Ted Olinger, KP News

John Jewel’s 2002 sculpture in front of the Key Center Library celebrates the importance and joy of reading. Photo: Ted Olinger, KP News

The Friends of the Key Center Library Book Discussion Group is looking for a few good readers.

“It was started in 1992 by the then librarian, Dory Meyers; she was quite a famous character here,” group member Mary Watson said. “Brenda and Dick Bates were the two others who helped start it. And it’s been going ever since then, so this is its 25th year.”

Watson, 91, of Rocky Creek, is one of only two remaining original members.

“We’ve gone down from 20—that’s the largest number we ever had—now usually we figure about 10 for meetings,” she said. “We’d kind of like to bolster the group up a bit.”

The group, sponsored by the Friends of the Key Center Library, meets once a month on the fourth Thursday at 11 a.m. In June, there is a selection meeting where the group picks 10 books to read in the year to come.

“We have no particular theme,” Watson said. “We hope that they will have read it before they recommend it, but it doesn’t always happen that way.”

Recent titles included “Animal Dreams” by Barbara Kingsolver, “Mister Pip” by Lloyd Jones, and the 2017 Pierce County Reads selection, “Grunt: The Curious Science of Humans at War” by Mary Roach.

“One summer we took three months to read the newest translation of ‘War and Peace,’ and we just loved that,” Watson said. “That was one of the things that solidified the group for a long time.”

Not all the choices are popular, Watson said.

“One person in our group wanted to do Virginia Woolf’s ‘To the Lighthouse.’ Two of us in the group had tried to read this book twice and we both said to her ‘No, no,’ but the group said, ‘If she wants it, we’re going to do it.’ So, we gritted our teeth and we read it and I think that was probably the best discussion we’ve ever had in the group. It was very rewarding.”

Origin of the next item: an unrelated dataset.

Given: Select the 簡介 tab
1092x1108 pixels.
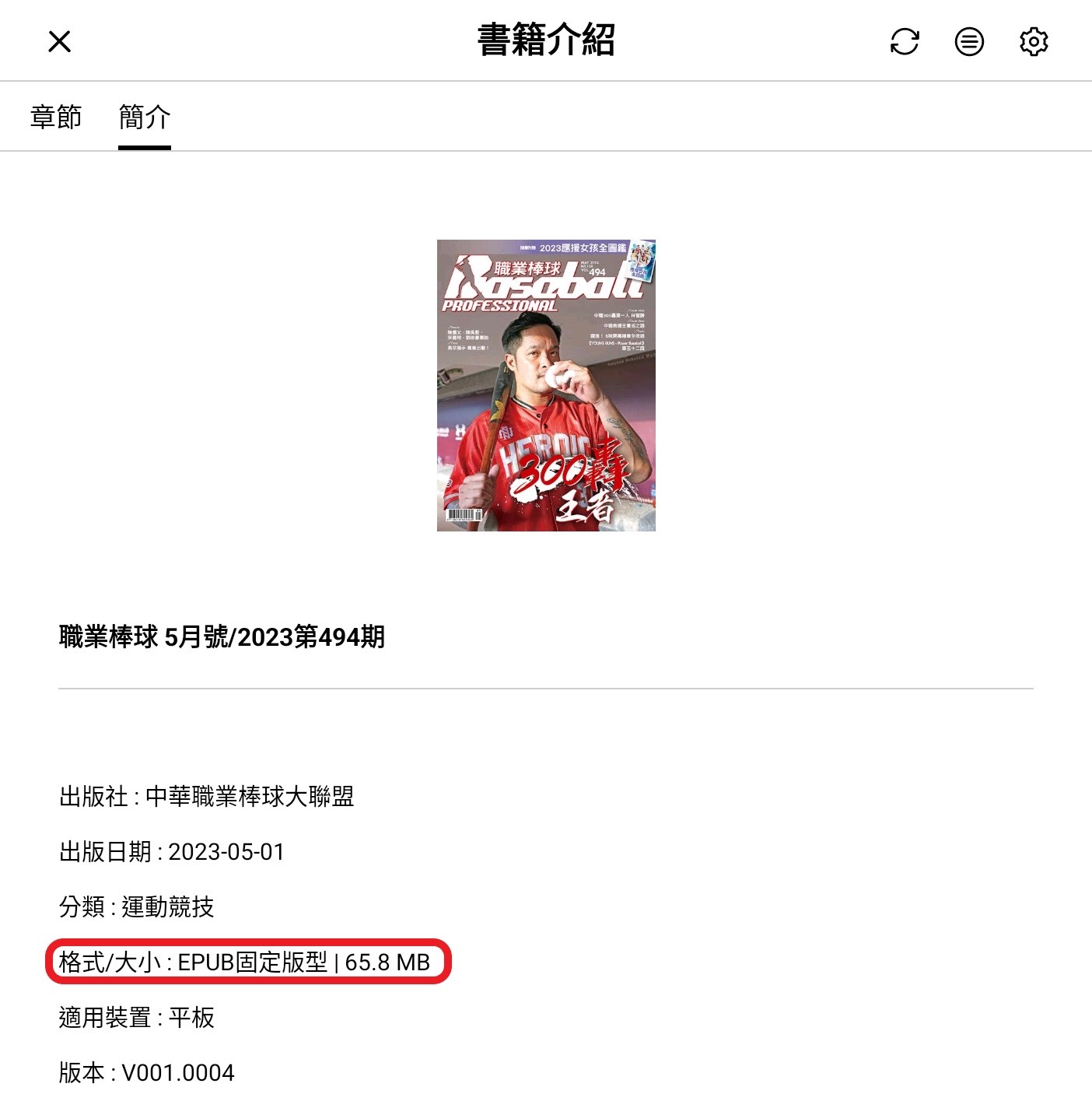Looking at the screenshot, I should pyautogui.click(x=145, y=117).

Rosina Vertz, the Key Center-Pierce County library branch supervisor, supports this and other local reading groups as much as possible.

“The library has this huge collection of book club kits,” she said. “There are 15 copies of the title that you choose and there are discussion questions and book reviews in the kit, and that is very helpful for people who maybe have never been in a book discussion group.”

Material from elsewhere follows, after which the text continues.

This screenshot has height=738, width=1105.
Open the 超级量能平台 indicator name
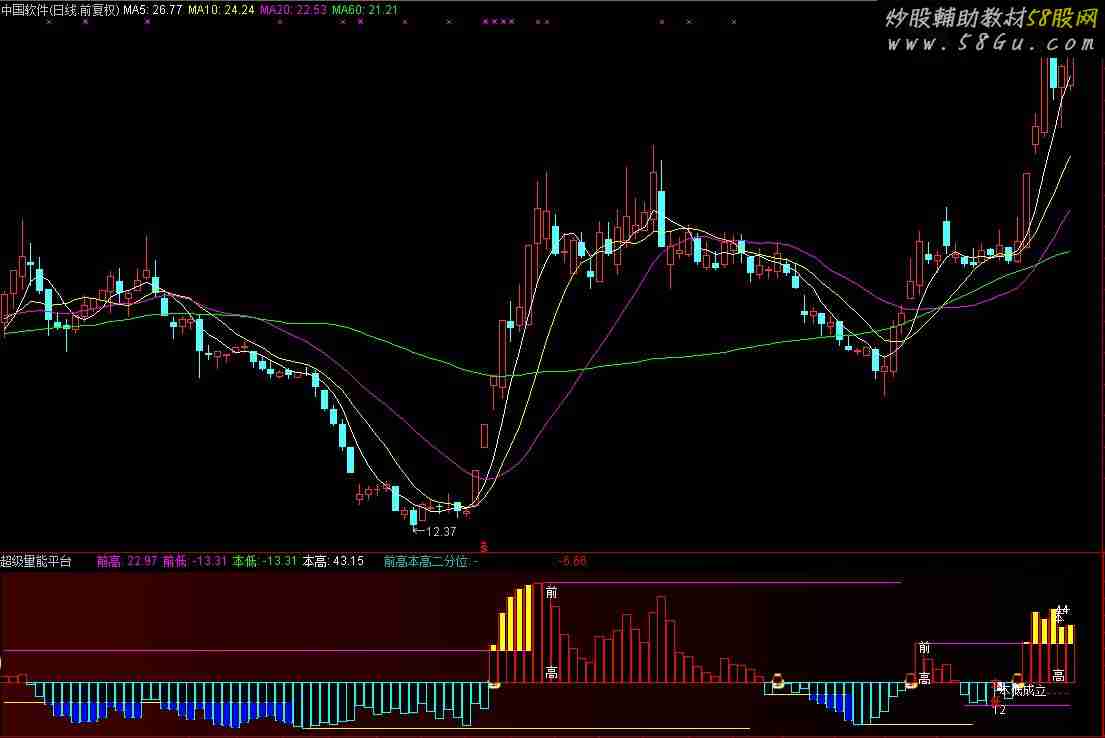(37, 561)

Vertz said one of the most interesting book discussions she remembered was about “The Lady in Gold” by Anne-Marie O'Connor. The book tells the story of Gustav Klimt's painting, “Portrait of Adele Bloch-Bauer,” commissioned by the sitter’s husband, Ferdinand Bloch-Bauer, a Jewish banker in Vienna before World War II. The painting was stolen by the Nazis in 1941 and later claimed by the Austrian government after the war. It was only returned to the family heirs in 2006 after an eight-year legal battle.

“I grew up with the history of the persecution of the Jews across Europe,” said Vertz, a native of West Germany. “I always thought that I knew everything about it, because our teachers did not hide it and I was a history major in college. But I think what I never quite perceived is how it actually worked in real life. That book just told the story of that family and how they did different things to escape—or not—or thinking because they were rich they would be protected, and none of them were. Some of them escaped and some didn’t. That was an important insight for me.”

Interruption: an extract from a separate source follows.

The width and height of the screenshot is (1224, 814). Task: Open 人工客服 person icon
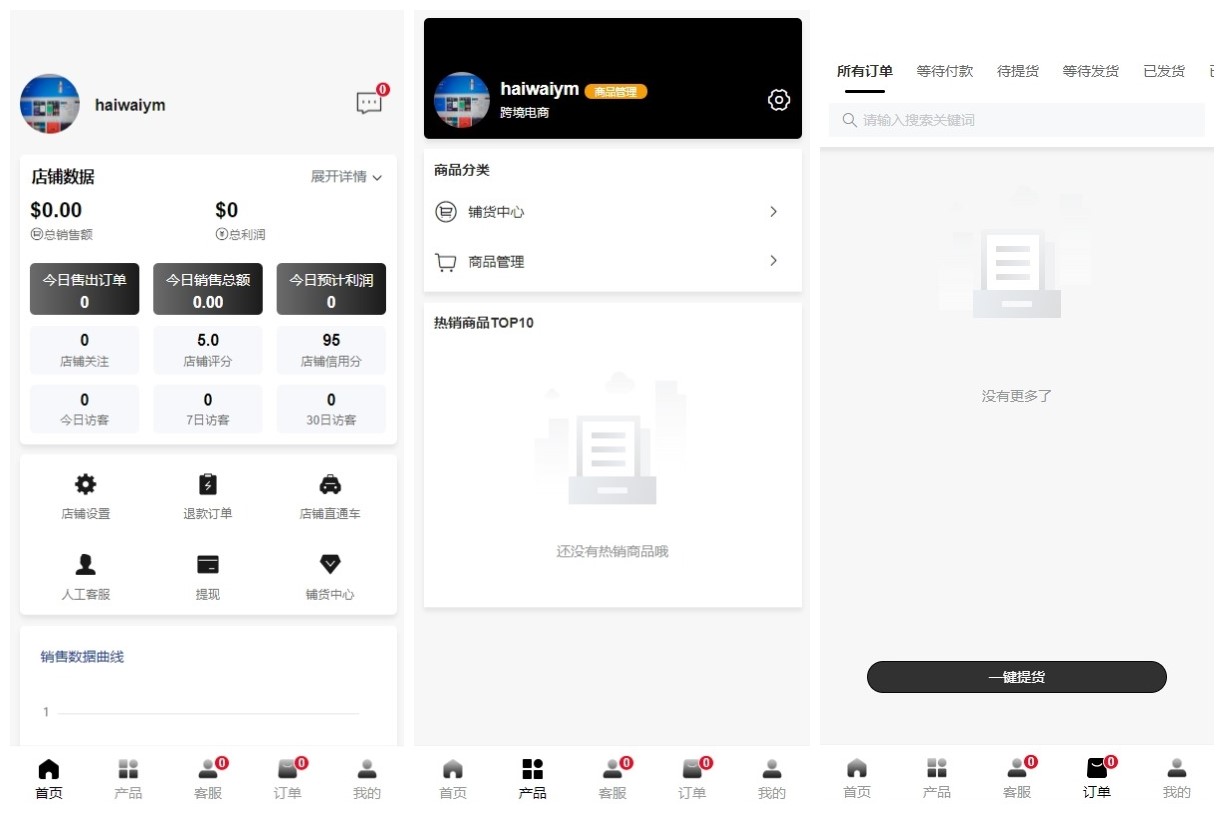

“When we started this 20 years ago, it was a big thrill, it was an important day of the month,” Watson said. “Now there are many book clubs, but from what I hear they are quite often just social occasions; there isn’t the passion for reading that I think we had when we started this one.

“In our group, you have many different tastes and levels of study, but you have this deep respect and liking for books and words, so it’s sort of this small community that becomes very much a part of your life.”

The group will discuss local KP author Richard A.M. Dixon’s new book, “Inuit,” with the author at this month’s meeting, Aug. 24 at 11 a.m. “Everyone is welcome,” said Vertz.